What do the lines say from the start of the entries through the one containing "2026 SNOWTRAX Real World Sled of The Year Award! (606, 222)"? Repeat them exactly.

Saved entries
*** Block opens ***

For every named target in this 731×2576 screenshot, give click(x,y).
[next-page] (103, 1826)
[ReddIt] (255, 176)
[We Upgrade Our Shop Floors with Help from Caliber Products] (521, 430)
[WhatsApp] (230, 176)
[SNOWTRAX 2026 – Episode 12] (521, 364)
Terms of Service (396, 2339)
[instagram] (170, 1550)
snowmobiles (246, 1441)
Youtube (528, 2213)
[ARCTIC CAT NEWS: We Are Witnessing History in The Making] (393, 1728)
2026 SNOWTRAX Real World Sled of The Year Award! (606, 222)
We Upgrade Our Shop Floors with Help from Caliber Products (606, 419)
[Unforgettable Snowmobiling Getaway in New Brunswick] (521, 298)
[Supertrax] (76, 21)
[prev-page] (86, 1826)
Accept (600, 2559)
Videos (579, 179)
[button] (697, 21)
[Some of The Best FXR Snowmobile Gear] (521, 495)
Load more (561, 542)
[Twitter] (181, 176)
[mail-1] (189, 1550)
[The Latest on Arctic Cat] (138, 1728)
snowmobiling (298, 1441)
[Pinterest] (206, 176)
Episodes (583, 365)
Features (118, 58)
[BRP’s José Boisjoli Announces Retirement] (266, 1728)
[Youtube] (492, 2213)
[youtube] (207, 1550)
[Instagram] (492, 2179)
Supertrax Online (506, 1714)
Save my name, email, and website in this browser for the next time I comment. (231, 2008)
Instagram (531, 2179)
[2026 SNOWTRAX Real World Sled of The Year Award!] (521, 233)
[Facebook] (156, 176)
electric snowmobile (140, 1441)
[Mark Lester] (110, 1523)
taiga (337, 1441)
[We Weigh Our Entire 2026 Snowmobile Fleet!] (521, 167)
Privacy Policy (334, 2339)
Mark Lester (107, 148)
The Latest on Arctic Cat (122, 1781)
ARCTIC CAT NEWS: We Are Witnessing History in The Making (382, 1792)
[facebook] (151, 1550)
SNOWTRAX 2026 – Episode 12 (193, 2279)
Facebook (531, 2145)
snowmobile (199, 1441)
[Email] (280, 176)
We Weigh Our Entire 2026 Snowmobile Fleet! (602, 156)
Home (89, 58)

*** Block closes ***

• **Response for this exercise**:
For every named target in this 731×2576 screenshot, give click(x,y).
[next-page] (103, 1826)
[ReddIt] (255, 176)
[We Upgrade Our Shop Floors with Help from Caliber Products] (521, 430)
[WhatsApp] (230, 176)
[SNOWTRAX 2026 – Episode 12] (521, 364)
Terms of Service (396, 2339)
[instagram] (170, 1550)
snowmobiles (246, 1441)
Youtube (528, 2213)
[ARCTIC CAT NEWS: We Are Witnessing History in The Making] (393, 1728)
2026 SNOWTRAX Real World Sled of The Year Award! (606, 222)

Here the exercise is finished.